Os liquens - silenciosas explosões
nas pedras - crescem e engordam,
concêntricas, cinzentas concussões.
Têm um encontro marcado
com os halos ao redor da lua, embora
até o momento nada tenha mudado.
E como o céu há de nos dar guardia
enquanto isso não se der,
você há de convir, amiga,
que se precipitou;
e eis no que dá. Porque o Tempo é,
mais que tudo, contemporizador.
No teu cabelo negro brilham estrelas
cadentes, arredias.
Para onde irão elas
tão cedo, resolutas?
- Vem, deixa eu lavá-lo, aqui nesta bacia
amassada e brilhante como a lua.
tantas coisas parecem feitas com o molde
da perda que o perdê-las não traz desastre.
Perca algo a cada dia. Aceita o susto
de perder chaves, e a hora passada embalde.
A arte de perder não tarda aprender.
Pratica perder mais rápido mil coisas mais:
lugares, nomes, onde pensaste de férias
ir. Nenhuma perda trará desastre.
Perdi o relógio de minha mãe. A última,
ou a penúltima, de minhas casas queridas
foi-se. Não tarda aprender, a arte de perder.
Perdi duas cidades, eram deliciosas. E,
pior, alguns reinos que tive, dois rios, um
continente. Sinto sua falta, nenhum desastre.
- Mesmo perder-te a ti (a voz que ria, um ente
amado), mentir não posso. É evidente:
a arte de perder muito não tarda aprender,
embora a perda - escreva tudo! - lembre desastre.
E porque a poesia de Elisabete Bishop assume também um forte pendor social deixo aqui um outro poema que se refere a um episódio famoso, de 1962, quando se denunciou que mendigos cariocas estariam sendo assassinados pelo Esquadrão da Morte, que lançava os cadáveres no rio da Guarda.
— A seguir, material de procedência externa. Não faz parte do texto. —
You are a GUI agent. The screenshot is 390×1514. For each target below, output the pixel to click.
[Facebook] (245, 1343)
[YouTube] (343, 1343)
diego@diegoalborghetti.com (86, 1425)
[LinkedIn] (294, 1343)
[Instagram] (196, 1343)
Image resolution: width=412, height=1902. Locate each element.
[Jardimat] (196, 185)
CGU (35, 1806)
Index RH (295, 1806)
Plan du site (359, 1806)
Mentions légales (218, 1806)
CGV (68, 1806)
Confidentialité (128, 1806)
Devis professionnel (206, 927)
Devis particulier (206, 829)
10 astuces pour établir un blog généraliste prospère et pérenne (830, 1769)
Deixo também a versão em língua inglesa para a minha amiga Virgínia Barros
A cadela rosada
Sol forte, céu azul. O Rio sua.
Praia apinhada de barracas. Nua,
passo apressado, você cruza a rua.
Nunca vi um cão tão nu, tão sem nada,
sem pêlo, pele tão avermelhada...
Quem a vê até troca de calçada.
Têm medo da raiva. Mas isso não
é hidrofobia — é sarna. O olhar é são
e esperto. E os seus filhotes, onde estão?
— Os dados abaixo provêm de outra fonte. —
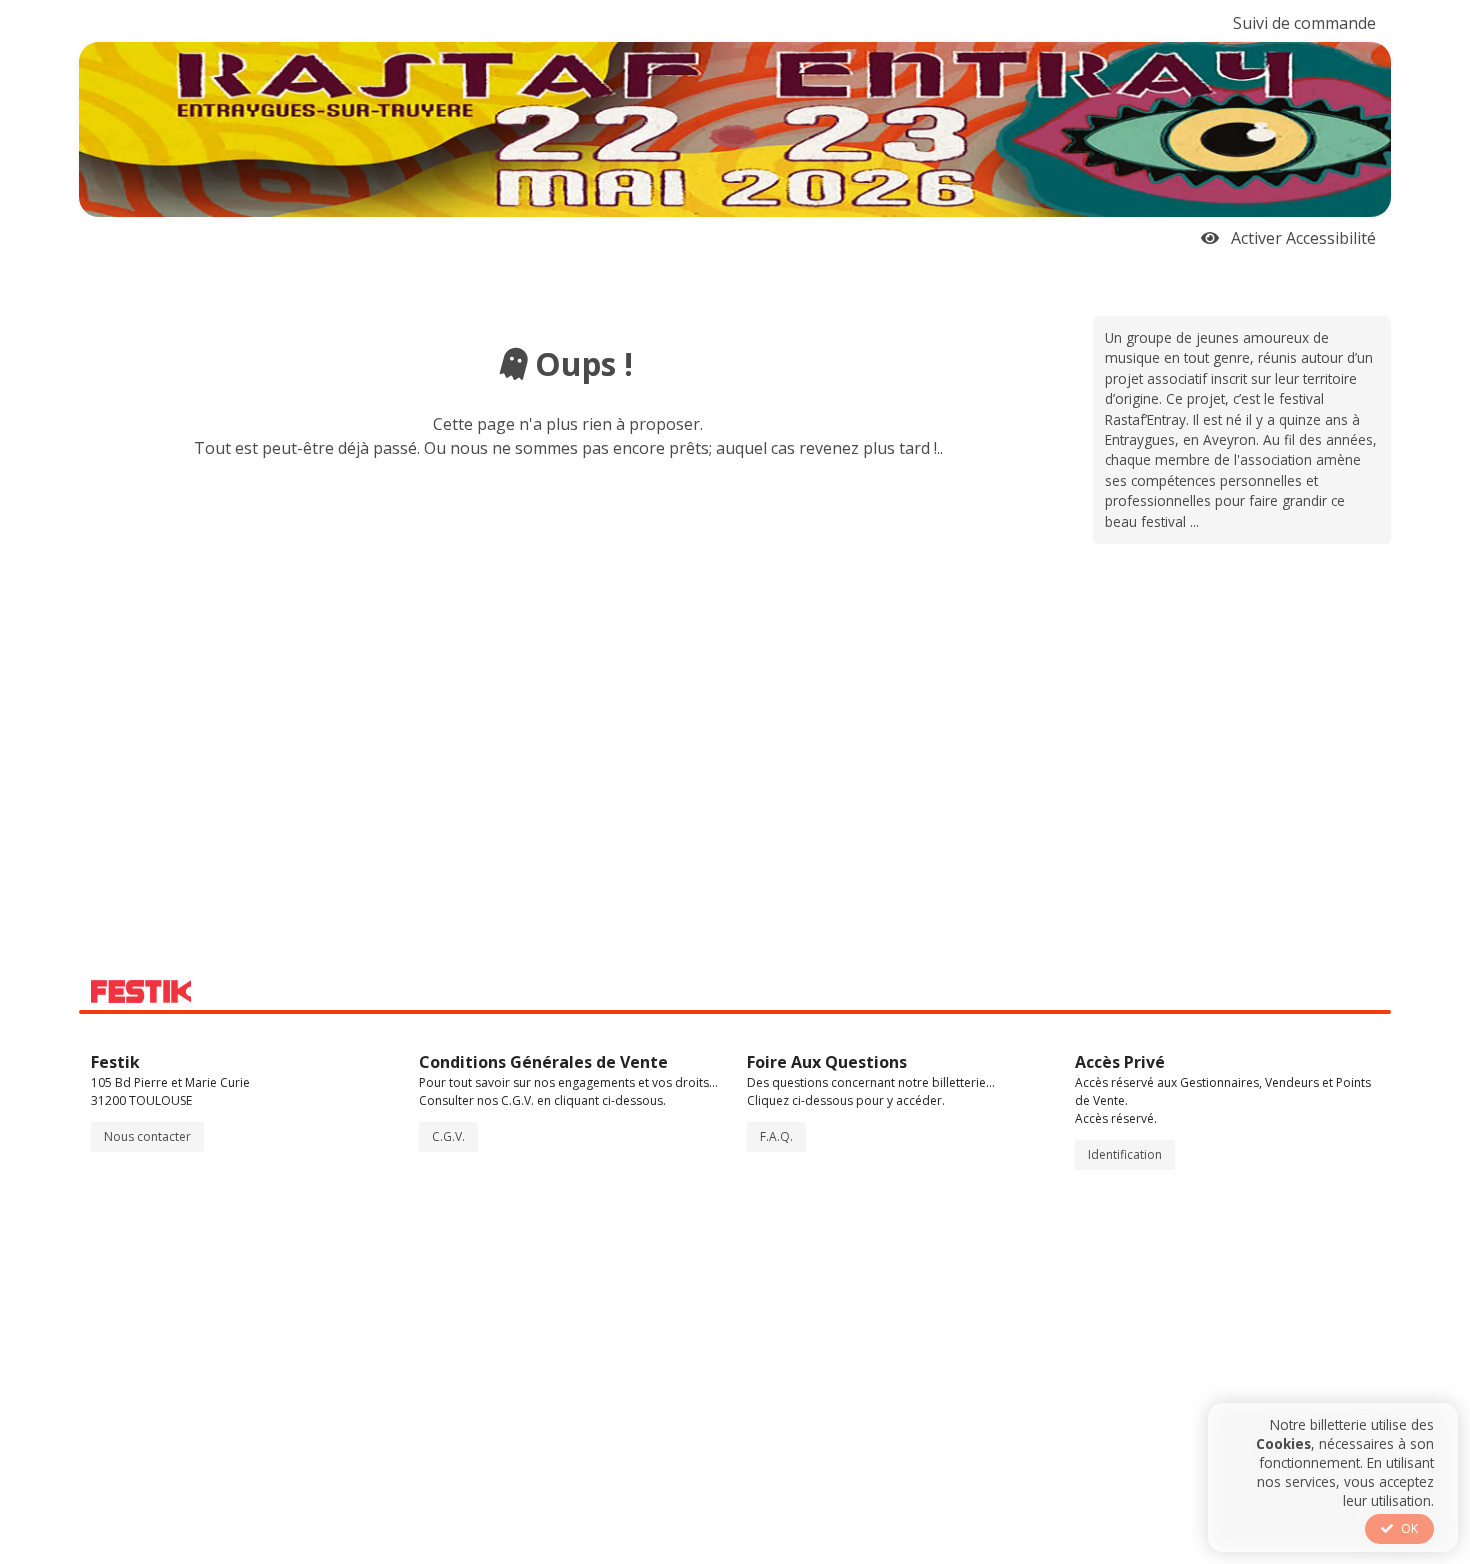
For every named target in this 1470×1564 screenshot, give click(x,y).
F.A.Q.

(Tetas cheias de leite.) Em que favela
você os escondeu, em que ruela,
pra viver sua vida de cadela?
Você não sabia? Deu no jornal:
pra resolver o problema social,
estão jogando os mendigos num canal.
E não são só pedintes os lançados
no rio da Guarda: idiotas, aleijados,
vagabundos, alcoólatras, drogados.
Se fazem isso com gente, os estúpidos,
com pernetas ou bípedes, sem escrúpulos,
o que não fariam com um quadrúpede?
A piada mais contada hoje em dia
é que os mendigos, em vez de comida,
andam comprando bóias salva-vidas.
Você, no estado em que está, com esses peitos,
jogada no rio, afundava feito
parafuso. Falando sério, o jeito
mesmo é vestir alguma fantasia.
Não dá pra você ficar por aí à
toa com essa cara. Você devia
pôr uma máscara qualquer. Que tal?
Até a quarta-feira, é Carnaval!
Dance um samba! Abaixo o baixo-astral!
Dizem que o Carnaval está acabando,
culpa do rádio, dos americanos...
Dizem a mesma bobagem todo ano.
O Carnaval está cada vez melhor!
Agora, um cão pelado é mesmo um horror...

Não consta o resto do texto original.